Alles über Bären, Katzen, Gänse, Wundertüten, Lutschbonbons und eine übergeschnappte Herzogin

Von Ute Blaich

Zweimal hat Roald Dahl den "Edgar Allen Poe Award of Mystery Writers of America verliehen bekommen. Für sein neues Diogenes-Buch sollte er sowohl einen Literaturpreis, das Bundesverdienstkreuz und die internationale Auszeichnung der unterhaltenden Süßwaren-Zucker-und-Salmiak-Pastillen-Industrie bekommen. Denn so geniale Erfindungen wie Willy-Wonkas-Regenbogen-Drops ("Man lutscht sie und kann dann in sieben verschiedenen Farben spucken") hat noch keine Werbeabteilung der Bonbon-Hersteller auf den Markt gebracht.

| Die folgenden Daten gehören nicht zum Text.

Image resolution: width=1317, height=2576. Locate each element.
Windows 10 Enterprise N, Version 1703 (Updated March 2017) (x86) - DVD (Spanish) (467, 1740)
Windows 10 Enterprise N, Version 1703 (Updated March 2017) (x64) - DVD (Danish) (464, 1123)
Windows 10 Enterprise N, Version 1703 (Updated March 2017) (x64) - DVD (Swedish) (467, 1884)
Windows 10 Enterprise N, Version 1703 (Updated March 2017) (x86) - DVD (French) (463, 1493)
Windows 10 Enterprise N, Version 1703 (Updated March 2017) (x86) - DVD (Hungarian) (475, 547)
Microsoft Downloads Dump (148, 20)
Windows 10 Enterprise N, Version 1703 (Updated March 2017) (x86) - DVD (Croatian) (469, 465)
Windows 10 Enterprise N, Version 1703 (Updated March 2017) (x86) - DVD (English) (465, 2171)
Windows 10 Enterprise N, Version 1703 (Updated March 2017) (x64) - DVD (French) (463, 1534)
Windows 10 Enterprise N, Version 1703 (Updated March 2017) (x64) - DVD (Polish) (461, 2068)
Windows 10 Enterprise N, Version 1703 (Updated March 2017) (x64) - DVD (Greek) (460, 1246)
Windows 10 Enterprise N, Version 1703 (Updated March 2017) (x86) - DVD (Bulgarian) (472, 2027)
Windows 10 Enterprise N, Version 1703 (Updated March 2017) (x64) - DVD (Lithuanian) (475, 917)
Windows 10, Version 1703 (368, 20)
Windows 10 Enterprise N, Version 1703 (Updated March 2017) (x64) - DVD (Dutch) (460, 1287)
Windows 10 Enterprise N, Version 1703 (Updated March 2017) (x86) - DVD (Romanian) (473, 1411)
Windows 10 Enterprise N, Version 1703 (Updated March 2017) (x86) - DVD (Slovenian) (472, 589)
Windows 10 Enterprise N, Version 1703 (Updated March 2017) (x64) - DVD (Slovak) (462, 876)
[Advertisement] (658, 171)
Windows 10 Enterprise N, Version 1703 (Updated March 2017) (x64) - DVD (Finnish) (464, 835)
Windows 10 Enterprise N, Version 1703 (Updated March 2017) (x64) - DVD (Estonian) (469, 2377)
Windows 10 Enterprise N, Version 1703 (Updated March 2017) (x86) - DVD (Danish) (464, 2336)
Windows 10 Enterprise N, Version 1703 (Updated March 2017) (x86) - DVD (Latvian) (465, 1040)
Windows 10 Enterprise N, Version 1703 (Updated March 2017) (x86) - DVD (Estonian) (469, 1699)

Außer Glucks-Kugeln, Plüsch-Nougat, Zwitscherlingen, Hatschi-Hupfern und Spiroletten aus China kommen in dieser unglaublich schönen Geschichte der Herzog von Hampshire, eine Giraffe, ein Pelikan, ein Affe und Billy vor. Billy ist ein kleiner Junge und nach etwas chaotischem Anfang steigt er zum Geschäftsführer der ziemlich meschuggenen Fensterputzmannschaft auf. Die besteht aus vier Mitgliedern: dem Peli als Eimer, dem Affen als Putzer, der Giraffe als Leiter und Billy. Das ist die ganze Firma.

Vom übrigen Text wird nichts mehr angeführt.